--- TASK DETAILS ---
Report how many lines of the entries below contain the word "height", and nothing more.
BEGIN
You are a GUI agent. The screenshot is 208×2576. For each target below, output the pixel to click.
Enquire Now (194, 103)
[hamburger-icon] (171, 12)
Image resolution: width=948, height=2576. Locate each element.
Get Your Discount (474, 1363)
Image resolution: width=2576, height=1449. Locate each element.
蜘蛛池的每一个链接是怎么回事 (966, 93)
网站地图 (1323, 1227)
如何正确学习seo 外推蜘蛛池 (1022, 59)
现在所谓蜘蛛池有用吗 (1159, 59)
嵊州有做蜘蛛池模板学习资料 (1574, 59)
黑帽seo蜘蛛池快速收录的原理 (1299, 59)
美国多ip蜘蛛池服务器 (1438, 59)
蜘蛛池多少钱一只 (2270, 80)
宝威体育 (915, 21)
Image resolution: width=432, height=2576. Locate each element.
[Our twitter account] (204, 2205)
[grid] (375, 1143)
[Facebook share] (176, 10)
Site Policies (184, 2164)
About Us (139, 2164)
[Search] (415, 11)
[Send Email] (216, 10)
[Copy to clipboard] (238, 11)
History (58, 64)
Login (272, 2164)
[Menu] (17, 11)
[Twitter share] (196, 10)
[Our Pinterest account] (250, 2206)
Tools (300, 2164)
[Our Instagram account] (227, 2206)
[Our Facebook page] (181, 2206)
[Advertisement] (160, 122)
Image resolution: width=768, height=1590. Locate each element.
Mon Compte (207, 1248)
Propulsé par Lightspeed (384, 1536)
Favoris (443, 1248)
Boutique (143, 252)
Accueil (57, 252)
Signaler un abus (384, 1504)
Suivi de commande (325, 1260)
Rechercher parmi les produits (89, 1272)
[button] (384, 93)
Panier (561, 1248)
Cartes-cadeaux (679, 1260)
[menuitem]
END
--- ANSWER BOX ---
4